Now I’m saying: the reverse is also true. Just because someone has a legitimate point...doesn’t mean they can’t also be an asshole.
I am expressing regret that I didn’t say anything about my discomfort with the way she’s been talking, and that my silence there made it look like I was condoning it.And I definitely have some of this as well. I try hard to avoid personal attacks, I've seen where they go and it's ugly and unhelpful. That doesn't mean not calling out problematic behavior or actions, but it does mean that I cut people some slack. We're not perfect, we do fuck up, and then, hopefully, we learn from it. But we need space to do that. Swarming people or hauling them into the public square doesn't give the targeted person room to breathe, that room needed to grow.
Which isn't to say that when someone does something fucked up it should go unremarked. That doesn't work either. Some of our best personal and community growth happens because someone made us uncomfortable, angry, or sad. That's just the truth. And it must be acknowledged that as we've all been indoctrinated into hegemonic codes of conduct, we will probably all at some point end up being the person who
uses the “master’s tools” (sexism, transphobia, racism, etc) to try to take down the master’s house (kyriarchy).And when we are, we need to be called out on it and we need to be able to be called out on it.
How I fucked up in the discussion around the NOWHC was in not acknowledging the personal nature of some of the criticism bfp endured, and that the swarming made me distinctly uncomfortable. What I wanted was to concentrate on the issue and what was getting done or not done, and I feel ok with how I handled that, but I am afraid what I didn't say in the process might have spoken an unintended message. Assuming that is the case, I also want to apologize for it, specifically to bfp, but to anyone it might have hurt.
So I guess, coming back to my original questions... Nezua posted a few days that something that really resonated with me:
chances are that we are similar. i mean, out here in this struggle. we are all these types, these certain types, the types who want to fight, for justice, for our people, for ourselves, for our families. certain personality types, and we all get together and sometimes we work together and sometimes we argue. sometimes we can’t even stand each other, all cool, all expected. especially when you put a bunch of these types together. its expected from any group, but when you get a bunch of ACTIVISTS, forget about it! let’s just accept that. let’s be strong in that we roll with that punch.
but even if we don’t work it out, or want to, i think it’s fine to not be friends or even like every other activist or ‘progressive’ type soul. it may hurt, but don’t go and try to enlist the entire cause to help you fight an individual. yanno? you ain’t no monolith!

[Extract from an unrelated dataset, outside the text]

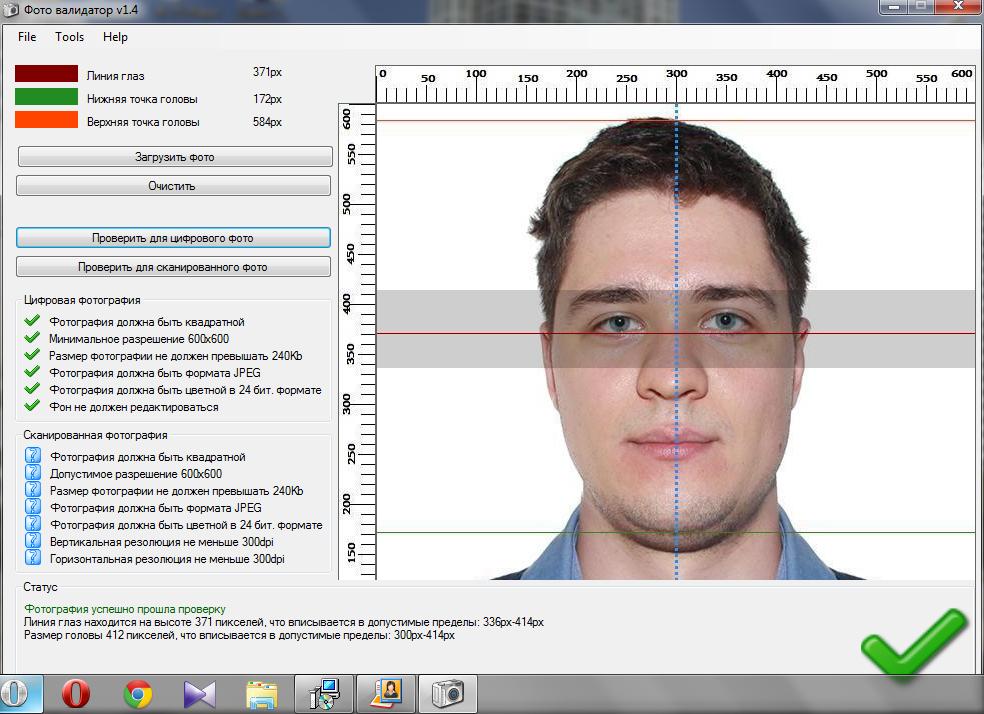
Task: Open the Tools menu
Action: [x=70, y=37]
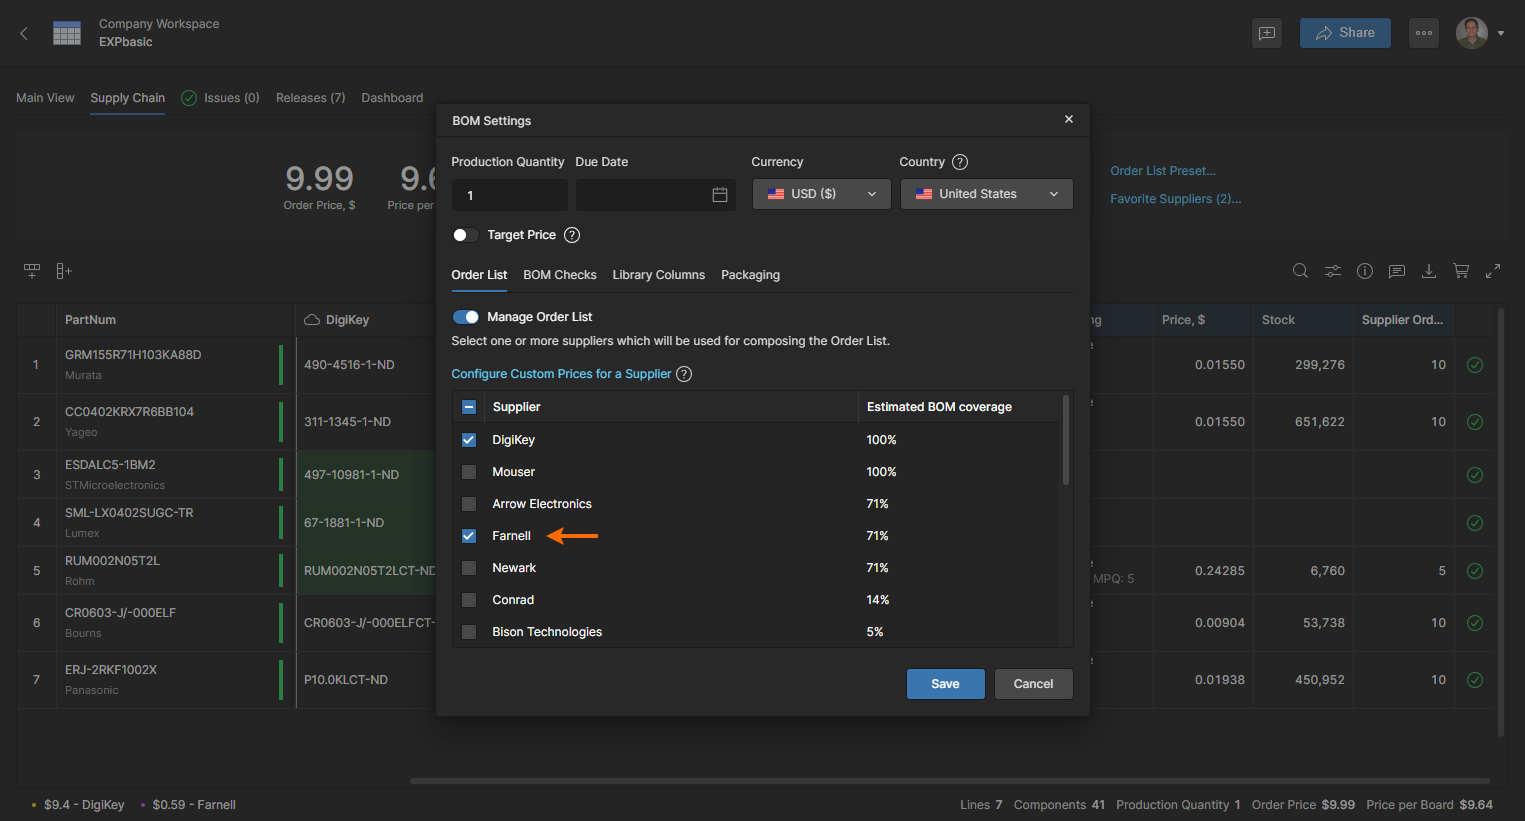Expand the United States country dropdown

Today, maybe, I'm doing good. But tomorrow I might piss you off. I'm willing to be called out, just as I'm willing to do the calling out. But in the process, can we try and remember that we're all people struggling together? I mean, that's what we are, at the end of the day, isn't it? Maybe today you don't like how I'm doing it, how I'm participating in these struggles, but does that invalidate my contributions tomorrow that you think are brilliant (read: at least mildly thought-provoking)?
I just feel like, as many personal things are there are in this picture that I'm sure DO need to be addressed, well, what is the bigger picture? What larger purpose did swarming bfp serve? What larger purpose does publicly (in a cis-space) chastising voz serve? Where are we going with this stuff?
Are we doing inner, needed, work? Or are we forgetting about each others humanity in favor of demanding perfection from each other?
*update* In the meantime, bfp has written her own post that I think brings up some important stuff.